>> BEGIN

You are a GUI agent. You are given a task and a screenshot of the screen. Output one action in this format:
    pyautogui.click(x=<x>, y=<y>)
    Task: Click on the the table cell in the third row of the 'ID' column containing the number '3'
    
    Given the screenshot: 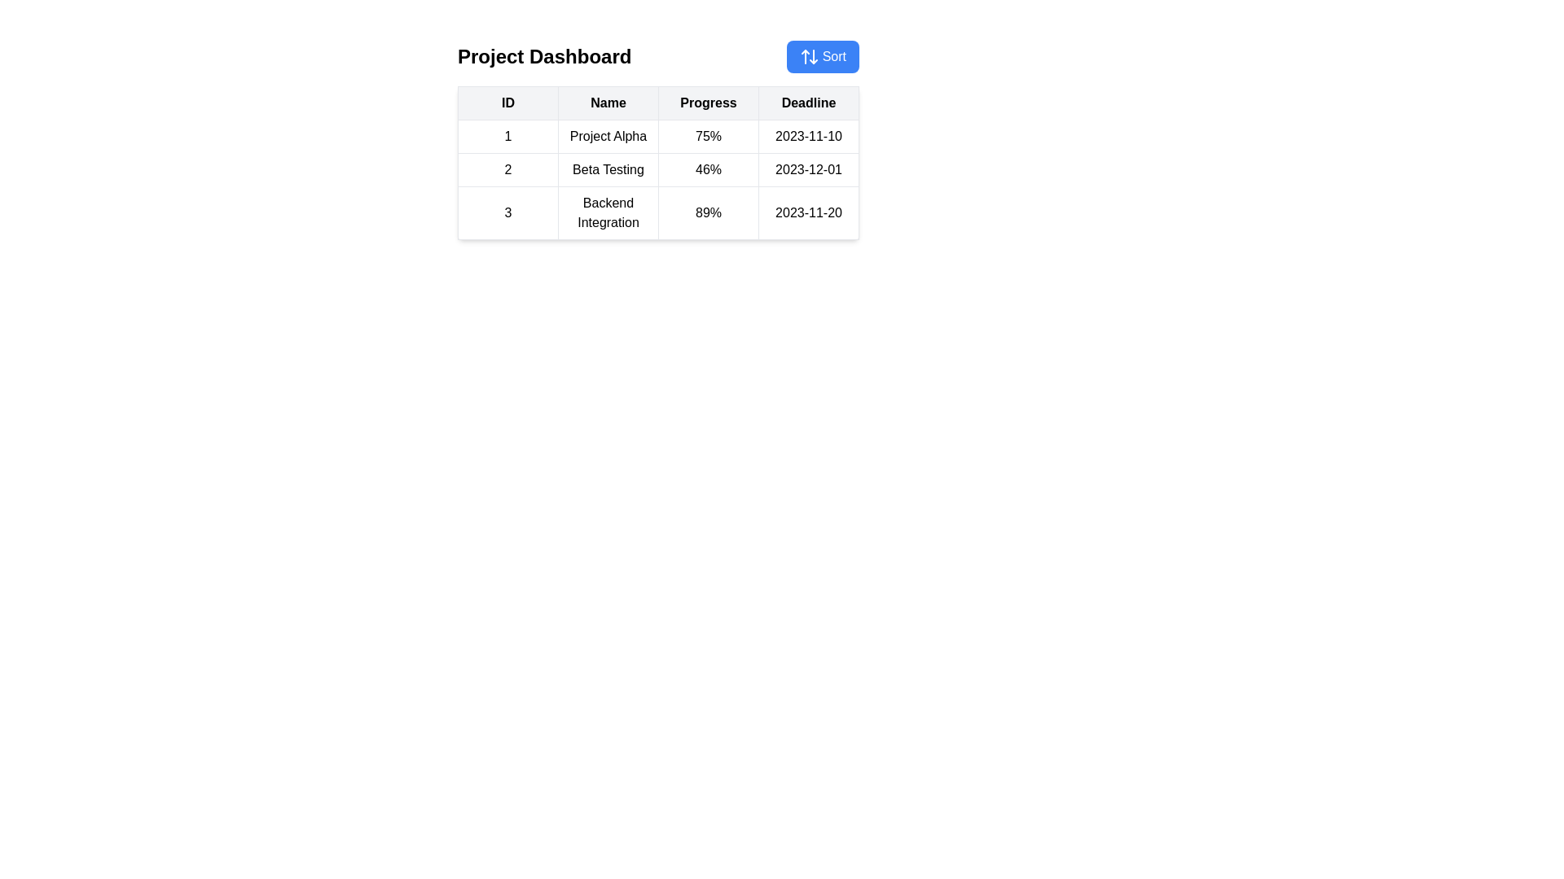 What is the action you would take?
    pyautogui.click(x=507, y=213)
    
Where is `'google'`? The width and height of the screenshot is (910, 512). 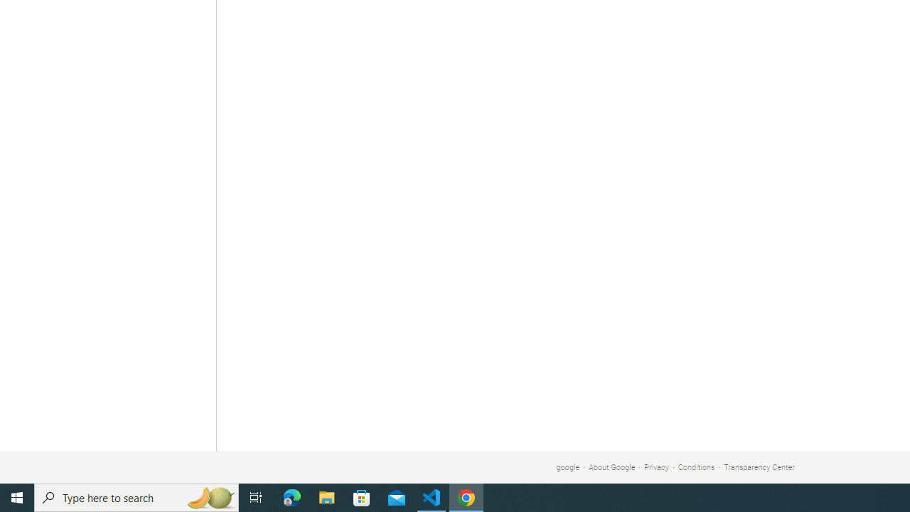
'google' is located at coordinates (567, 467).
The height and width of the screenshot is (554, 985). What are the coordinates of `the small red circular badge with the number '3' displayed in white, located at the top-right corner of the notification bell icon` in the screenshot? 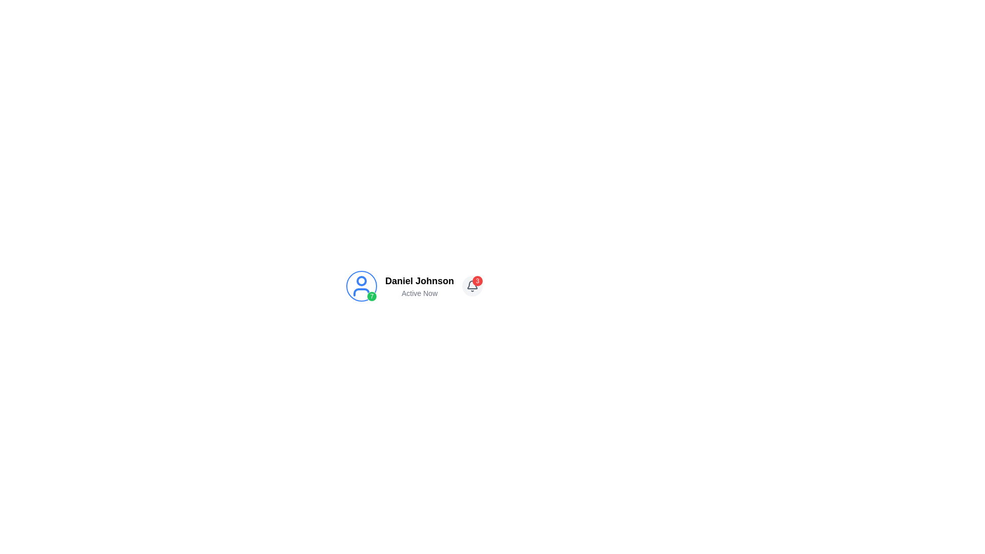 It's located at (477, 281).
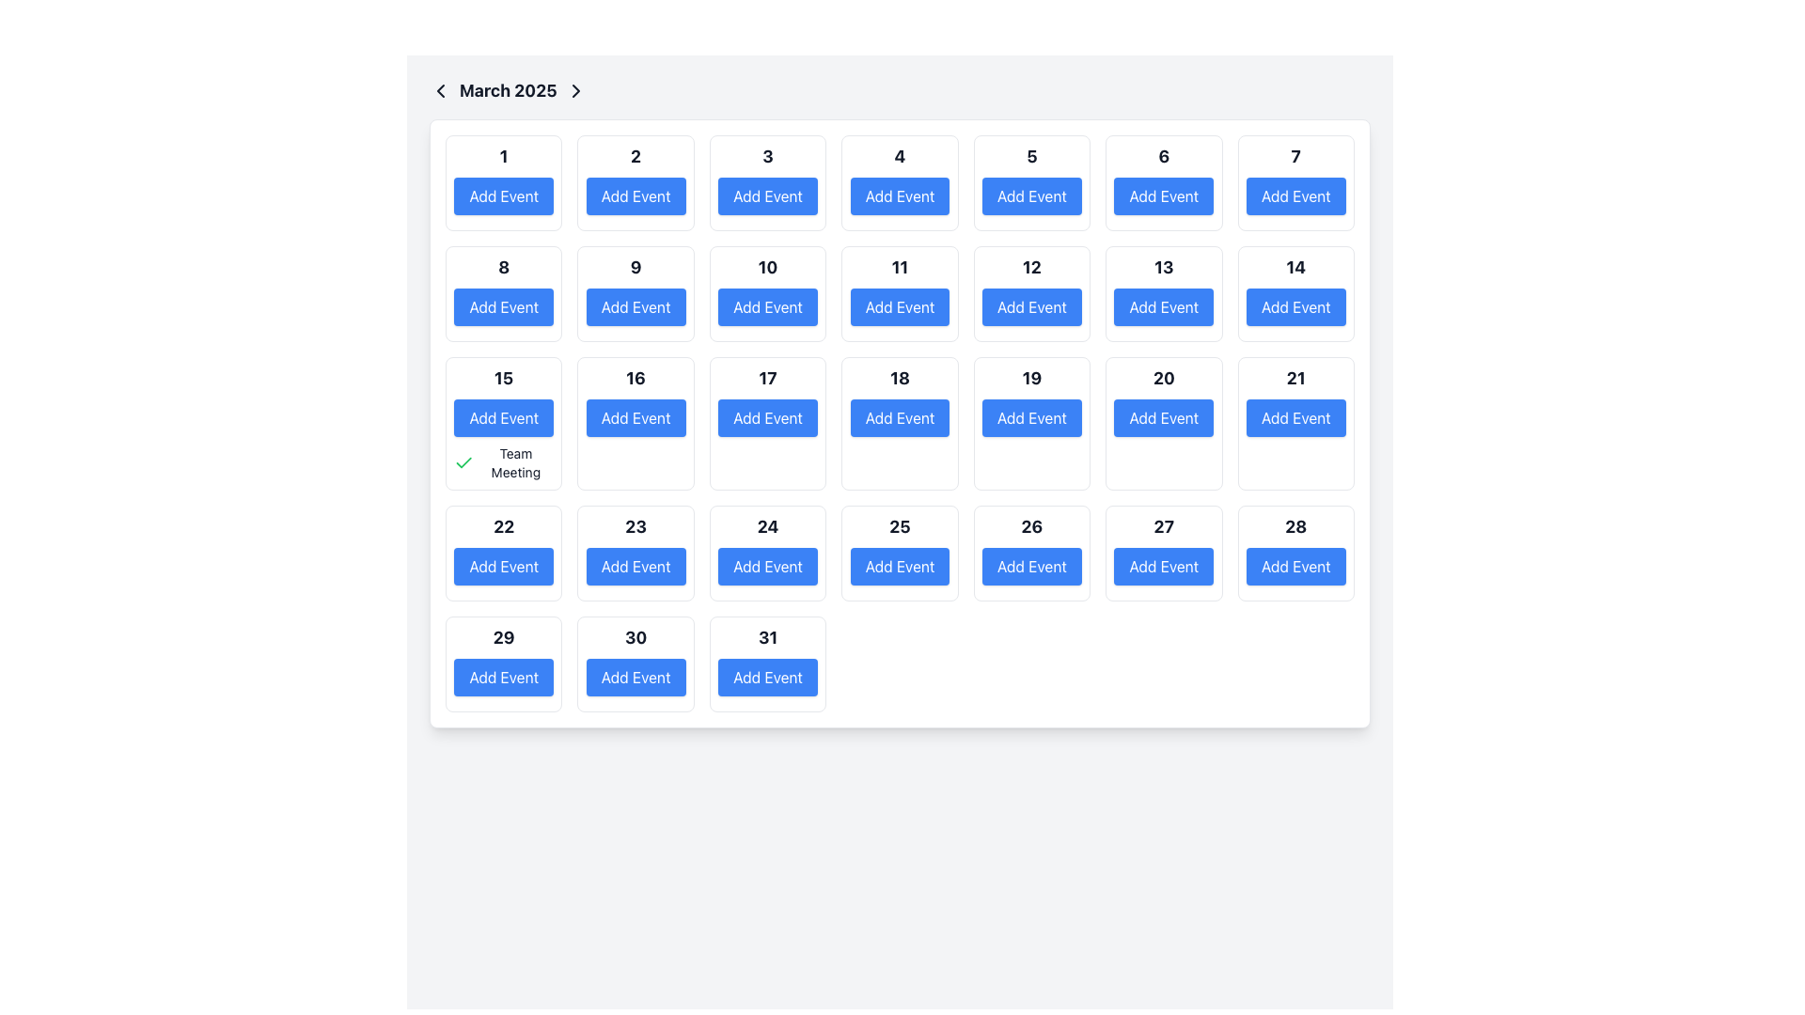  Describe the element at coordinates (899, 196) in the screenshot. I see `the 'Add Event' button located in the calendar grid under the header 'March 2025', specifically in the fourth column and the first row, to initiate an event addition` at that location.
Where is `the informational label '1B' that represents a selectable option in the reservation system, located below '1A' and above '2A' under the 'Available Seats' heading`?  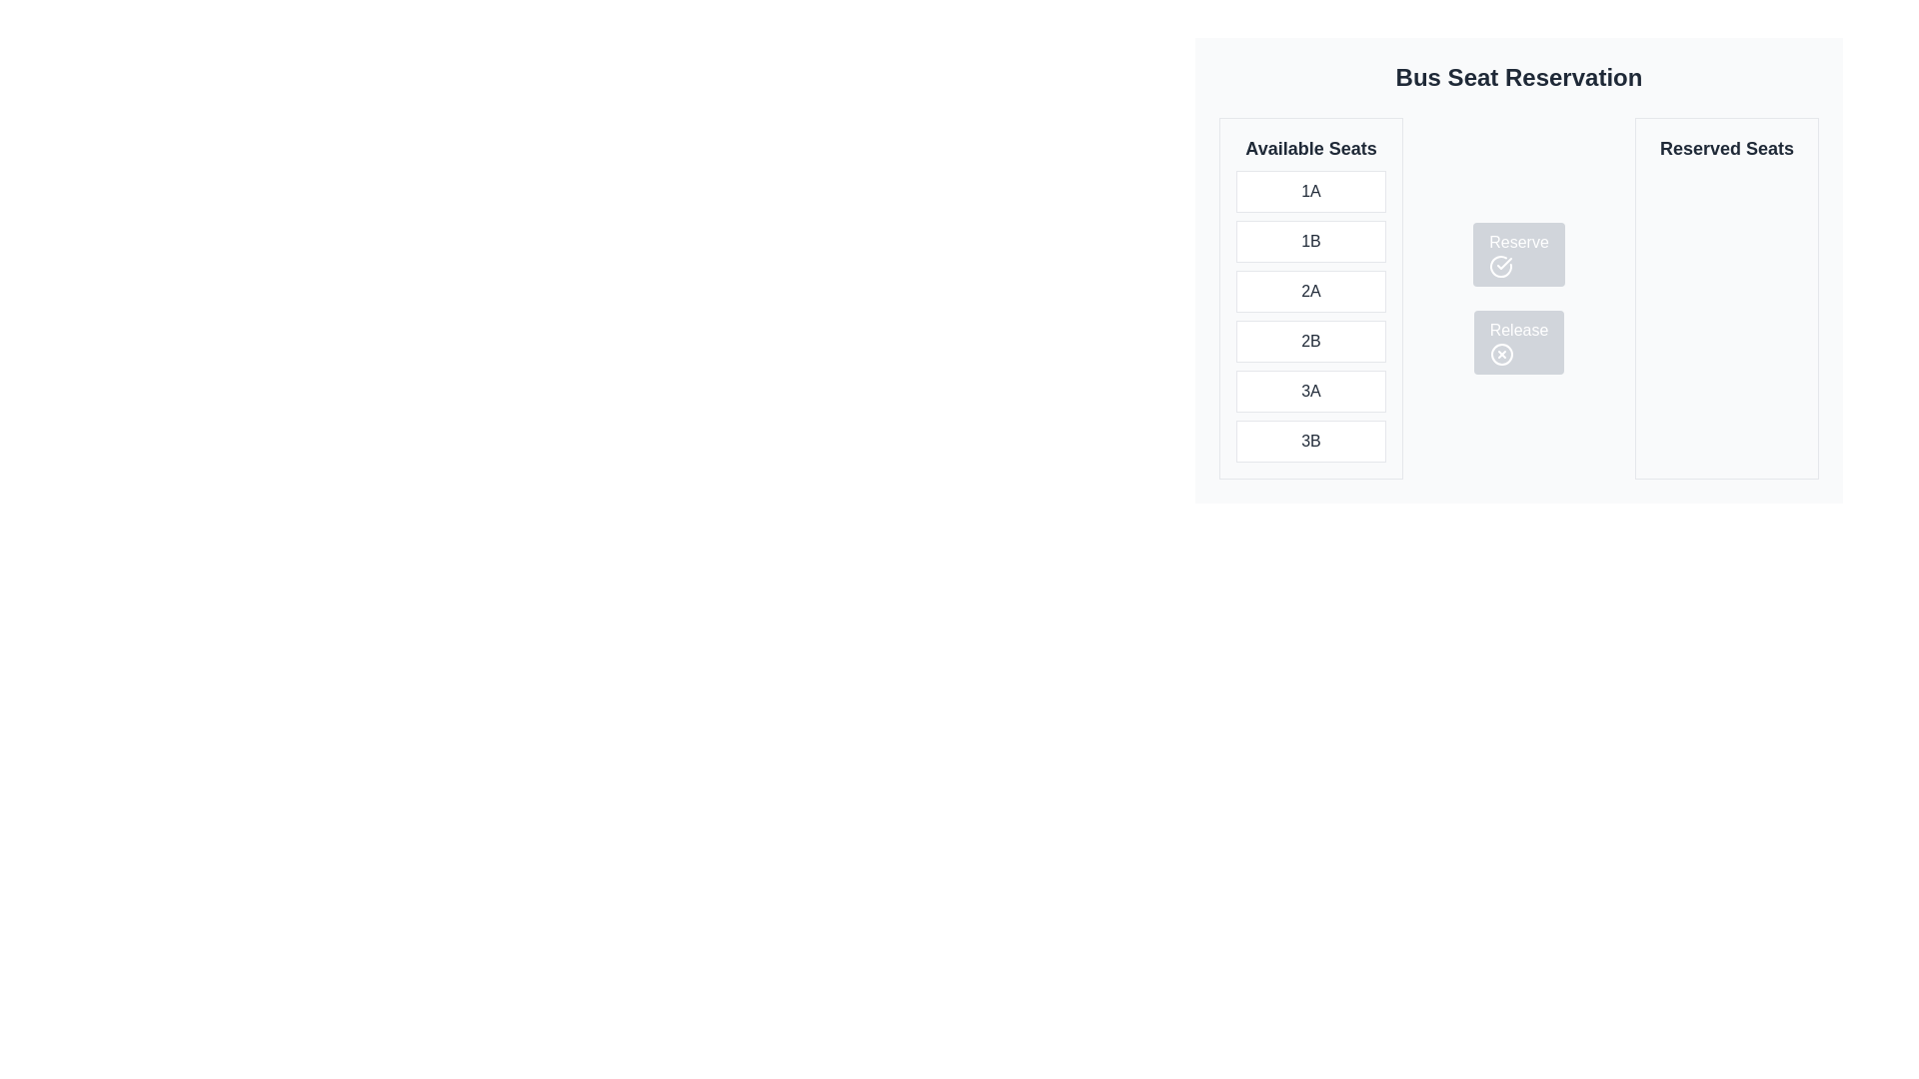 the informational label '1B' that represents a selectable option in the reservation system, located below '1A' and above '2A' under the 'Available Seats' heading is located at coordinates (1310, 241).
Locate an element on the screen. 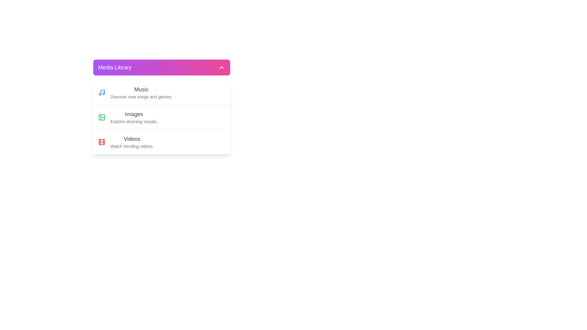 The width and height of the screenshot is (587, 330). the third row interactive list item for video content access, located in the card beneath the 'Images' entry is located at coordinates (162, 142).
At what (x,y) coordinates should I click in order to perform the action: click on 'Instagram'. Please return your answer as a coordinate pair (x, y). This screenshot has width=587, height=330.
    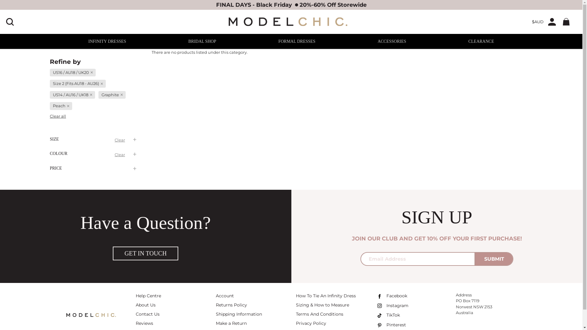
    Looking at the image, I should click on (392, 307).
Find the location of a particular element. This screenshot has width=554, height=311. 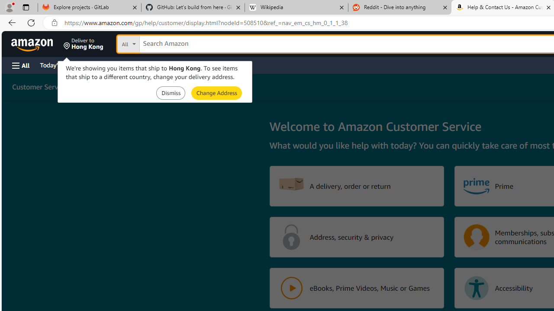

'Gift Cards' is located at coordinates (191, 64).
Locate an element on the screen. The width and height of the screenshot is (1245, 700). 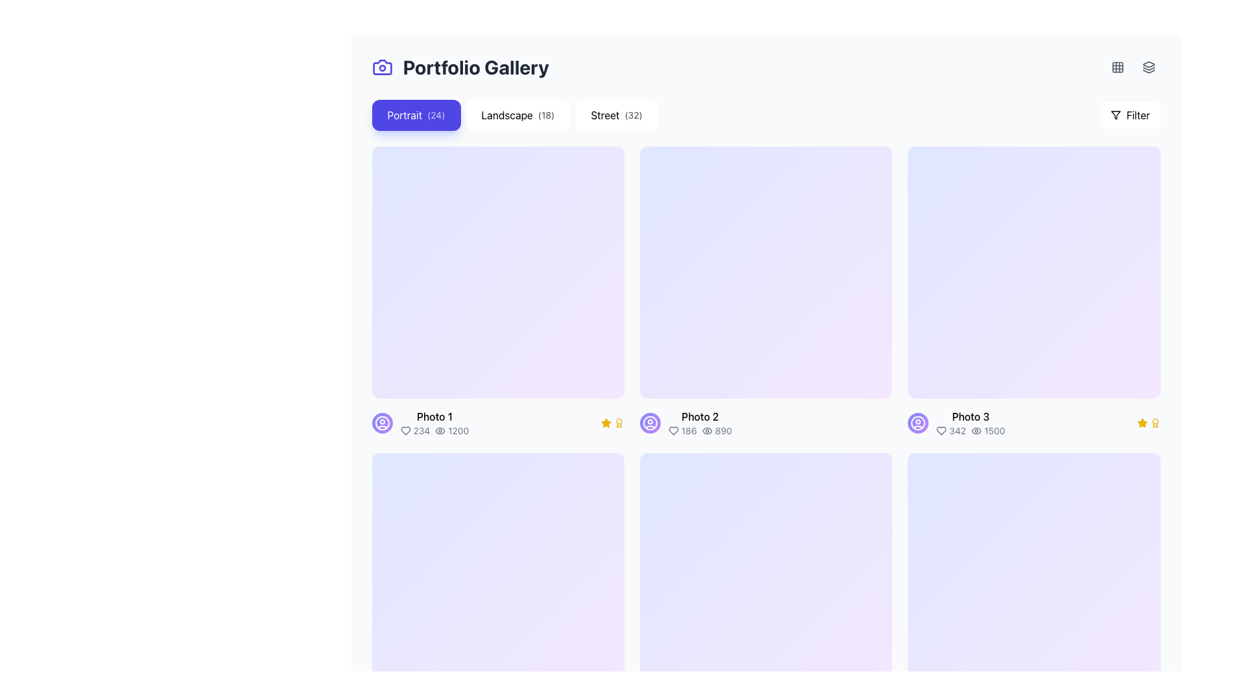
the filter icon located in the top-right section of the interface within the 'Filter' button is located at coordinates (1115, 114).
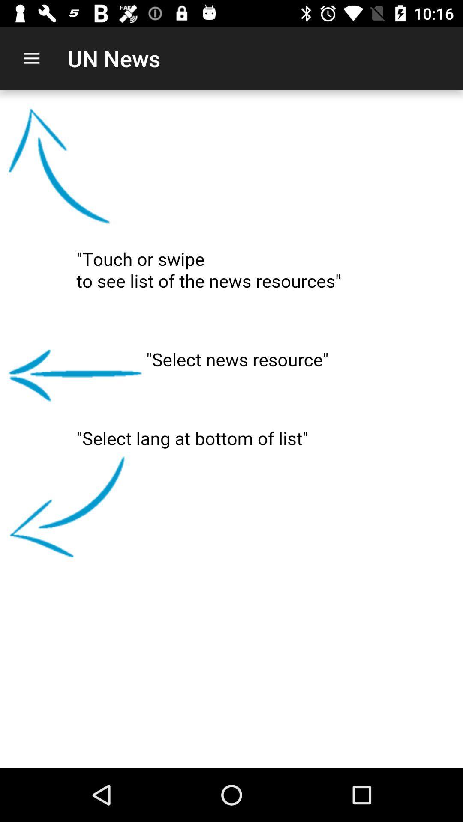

>> END

SHORT EXERCISE —
Format the lines of the material from its start through the line containing "Task: Click on", inclusive, as a JSON list of strings, one string per line, with blank lines left out.

SOLUTION TO THIS TASK —
[
  "You are a GUI agent. You are given a task and a screenshot of the screen. Output one action in this format:",
  "    pyautogui.click(x=<x>, y=<y>)",
  "    Task: Click on the the table cell in the third row of the 'ID' column containing the number '3'"
]